The 20th annual “Best in the Desert Vegas to Reno Race” is scheduled to start Aug. 19 in Alamo, about 150 miles northeast of Las Vegas. It finishes the next day near Dayton, just east of Carson City.

This year’s proposed route has drawn opposition from conservationists because it includes 37 miles of existing dirt road through the Basin and Range National Monument that President Barack Obama designated last summer across 1,100 square miles of southern Nevada.

The dispute is the latest in a series between environmentalists, recreationists, ranchers and other commercial users of federal lands across the West.

Nevada Reps. Mark Amodei and Cresent Hardy said in a letter this week to Interior Secretary Sally Jewell that there is no regulatory or scientific reason to deny a special recreation permit for the race that sponsors bill as the longest off-highway vehicle race in the United States. They argue in the letter first reported by the Las Vegas Review-Journal that the race could mean up to $40 million in revenue for the rural communities along the route.

Denying the permit despite a favorable environmental assessment “would mean the Bureau of Land Management has abandoned its mandate in favor of appeasing special interests,” the congressmen wrote, adding they “feel strongly that this is just another example of why unilateral national monument declarations are harmful, particularly when sufficient local input is not taken into consideration.”
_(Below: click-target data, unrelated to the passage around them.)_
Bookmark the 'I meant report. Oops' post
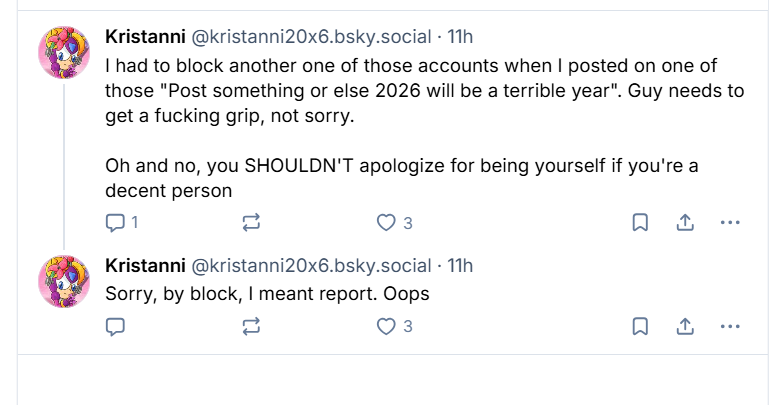Screen dimensions: 771x405 tap(640, 326)
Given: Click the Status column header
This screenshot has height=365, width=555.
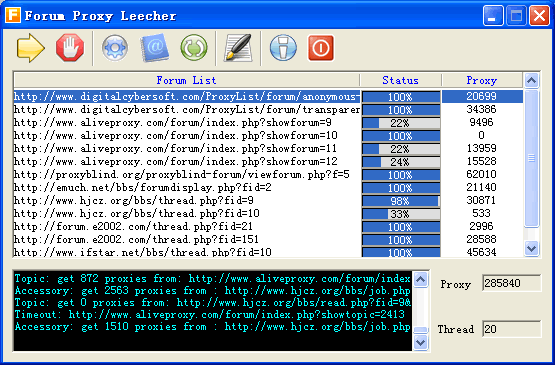Looking at the screenshot, I should tap(400, 80).
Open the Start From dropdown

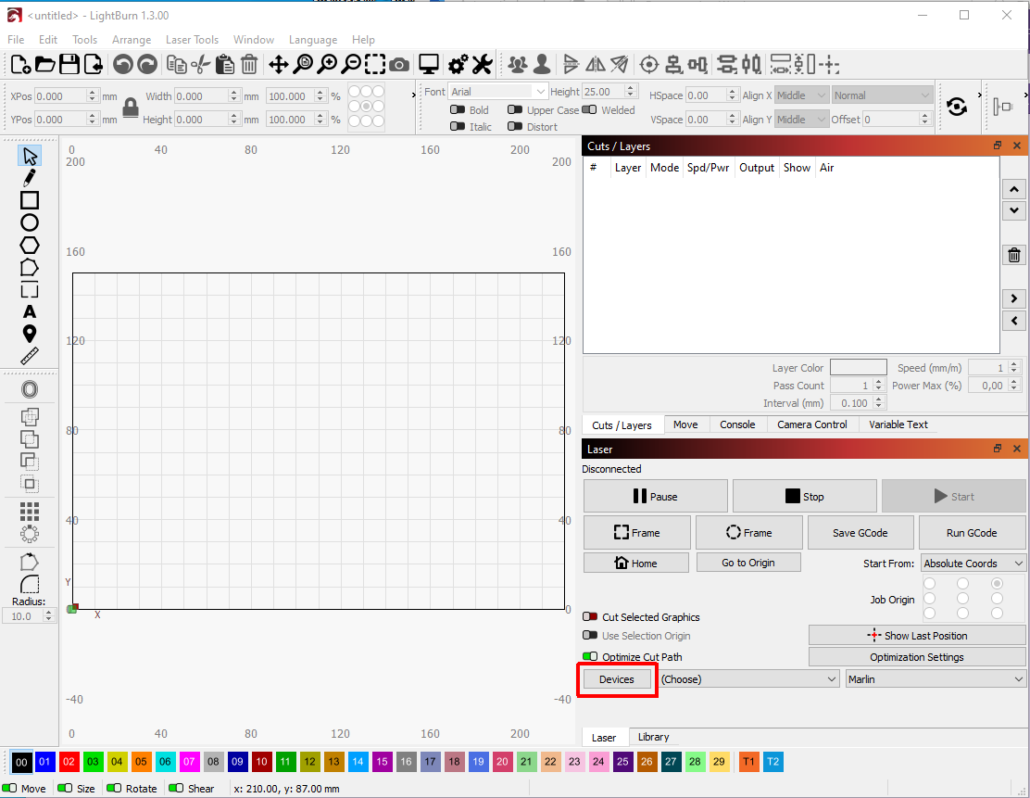tap(974, 563)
Stephen Cutter, statewide spokesman for the Bureau of Land Management in Nevada, declined comment. “We’re taking a look at the comments and have yet to make a decision,” said Chris Hanefeld, spokesman for the bureau’s office in Ely.

The Washington, D.C.-based watchdog group Public Employees for Environmental Responsibility has criticized Bureau of Land Management ‘s environmental review and accused the agency of effectively rubber-stamping the race before a management plan and other guiding documents have even been written for the monument, about 120 miles north of Las Vegas.
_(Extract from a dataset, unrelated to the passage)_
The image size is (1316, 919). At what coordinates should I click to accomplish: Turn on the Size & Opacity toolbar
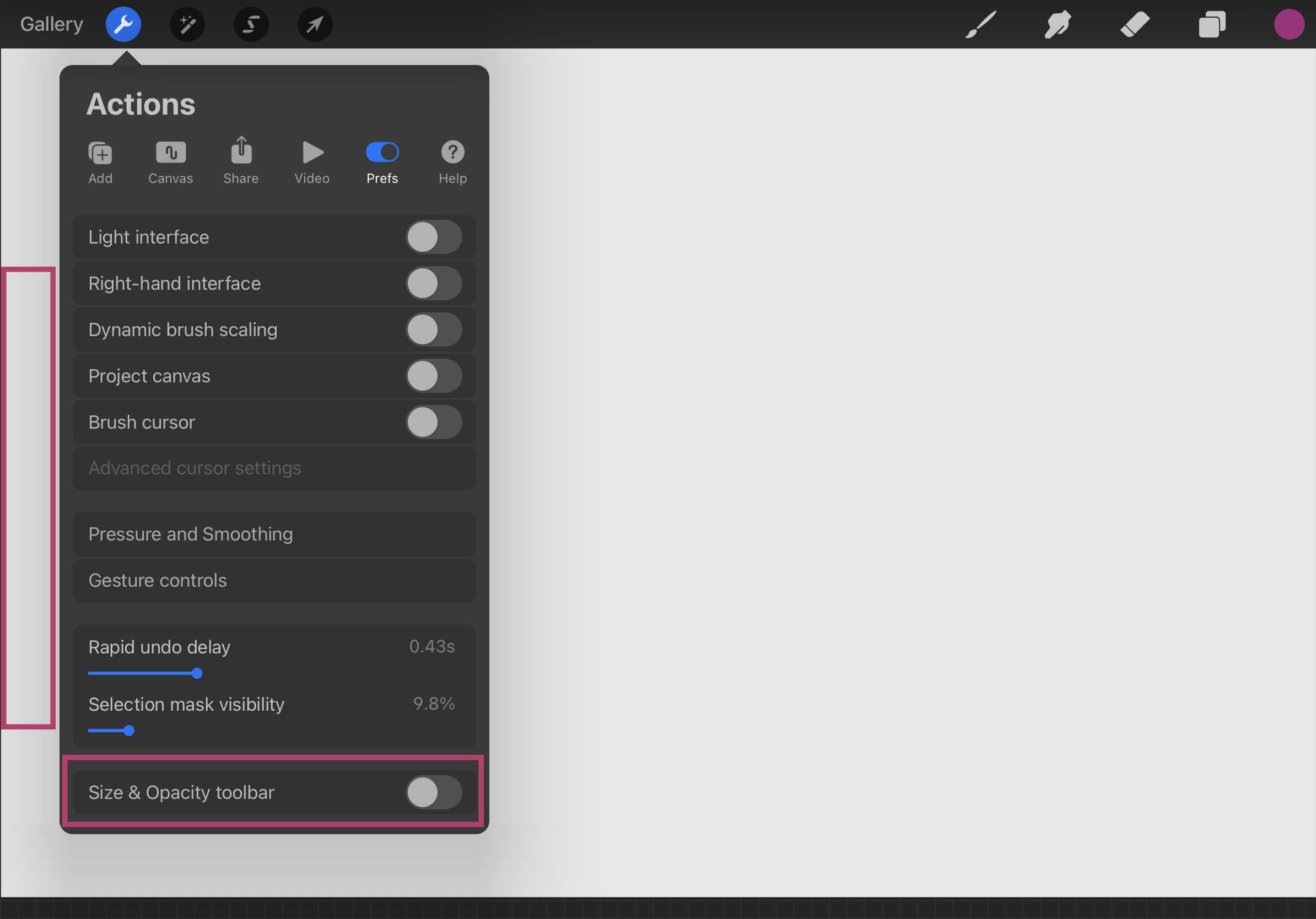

If granted, the permit would require organizers to provide for safety and resource protection, sanitation, post-race cleanup and rehabilitation along the route. The event is expected to draw as many as 5,000 spectators and a field of 330 all-terrain vehicles, including trucks, cars, dune buggies and motorcycles.

Race organizers applied for a special recreation permit in May 2015, but the Bureau of Land Management didn’t release the environmental assessment until July 1, and it extended a public comment period through Aug. 3. The National Environmental Policy Act allows the Bureau of Land Management 14 additional days to consider the comments, which means a final decision may not come until two days before the race.

Conservationists said it’s part of a ploy to prevent them from filing any legal challenges.

“The agency’s consideration of public comments is a fraud, merely a required pretense,” Public Employees for Environmental Responsibility’s executive director Jeff Ruch told The Associated Press. “In other words, the fix is in.”